I wish I knew what the categories were. Level of threat, spy-like qualities or genre?
Purple and green vampire teeth in bin one.
Underwear, hats and jeans in bin two.
Dr. Seuss book (that she flipped through and read some of) in bin one.
Two jars of crunchy peanut butter and a starfish baby mug in bin three.
Groucho Marx glasses and a tattoo sleeve. She held those up, raising an eyebrow.
“Yeah, you can tell it was just Halloween,” I said with an awkward laugh, rubbing the back of my neck.
Those items went in bin one with the teeth. I’d drawn a crowd by this point.
When she finally finished, she ran all three bins through the machine separately, plus the empty shell of a backpack, and assembled some officials to decide the fate of the peanut butter.
It didn’t make it. Tragedy. But the teeth and I, we made it to Moscow and to my friend Kelsey, and it was definitely worth the shakedown.
Beautiful birch trees, stark white against the redness of the city. Metro stations treated as museums of convenience, opportunities to remind the Russian people of their history, their literature and their artists during their daily commute.
Churches that make striking statements against the capital’s skyline.

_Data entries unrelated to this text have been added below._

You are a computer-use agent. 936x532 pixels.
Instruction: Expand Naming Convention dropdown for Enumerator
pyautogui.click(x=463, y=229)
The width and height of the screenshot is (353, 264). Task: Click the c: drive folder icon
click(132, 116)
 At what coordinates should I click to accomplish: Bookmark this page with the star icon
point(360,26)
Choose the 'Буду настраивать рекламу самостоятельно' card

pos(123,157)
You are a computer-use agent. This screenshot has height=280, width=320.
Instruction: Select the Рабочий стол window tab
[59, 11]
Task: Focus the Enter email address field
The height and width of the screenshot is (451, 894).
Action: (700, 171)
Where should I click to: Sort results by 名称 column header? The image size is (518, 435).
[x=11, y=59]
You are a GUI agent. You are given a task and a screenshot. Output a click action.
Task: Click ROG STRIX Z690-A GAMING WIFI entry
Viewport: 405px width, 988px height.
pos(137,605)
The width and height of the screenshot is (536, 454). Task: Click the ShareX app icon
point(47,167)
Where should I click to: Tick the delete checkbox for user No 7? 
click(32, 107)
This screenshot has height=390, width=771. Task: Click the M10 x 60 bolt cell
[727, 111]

We wandered around the city, making up stories about what monuments meant. Red Square, twice. A free cello concert at the Moscow Conservatory. A little grocery shopping for boxed milk like a local.
The last night we ended up at a beautiful fortress of a church, bold and imposing against the frigid, quiet Moscow sky.
No one was around, we thought, as we ambled around it in the cold. And then we went inside.
Half of Moscow was there in the orthodox church it seemed, standing in the enormous chasm of an open space under arched ceilings painted with elaborate, gold-leafed murals. We wound silently and slowly through the flickering candles and scattered worshipers crossing themselves and bowing low as a recorded chant echoed through the great hall. A clergy member carried to the front a huge gold, sparkling Bible and held it up to the waves of bowing people before retreating into a gazebo-like room, pulling a curtain across and shutting the golden doors behind him.
Our hearts broke.
The holy of holies? Is that what that signifies? I’m going to need to do some research.
No matter what was happening here, no matter what that signified or whether or not there were true worshipers in the room, we were sure from their faces that many of them didn’t know that that curtain had been torn, the doors opened.
That Hope was personal.
It was a heavy feeling in that bright room.
After a while we made our way quietly out of the church and onto a bridge nearby. The wind was frigid, but the view made up for it – the church to one side, and the Kremlin to the other.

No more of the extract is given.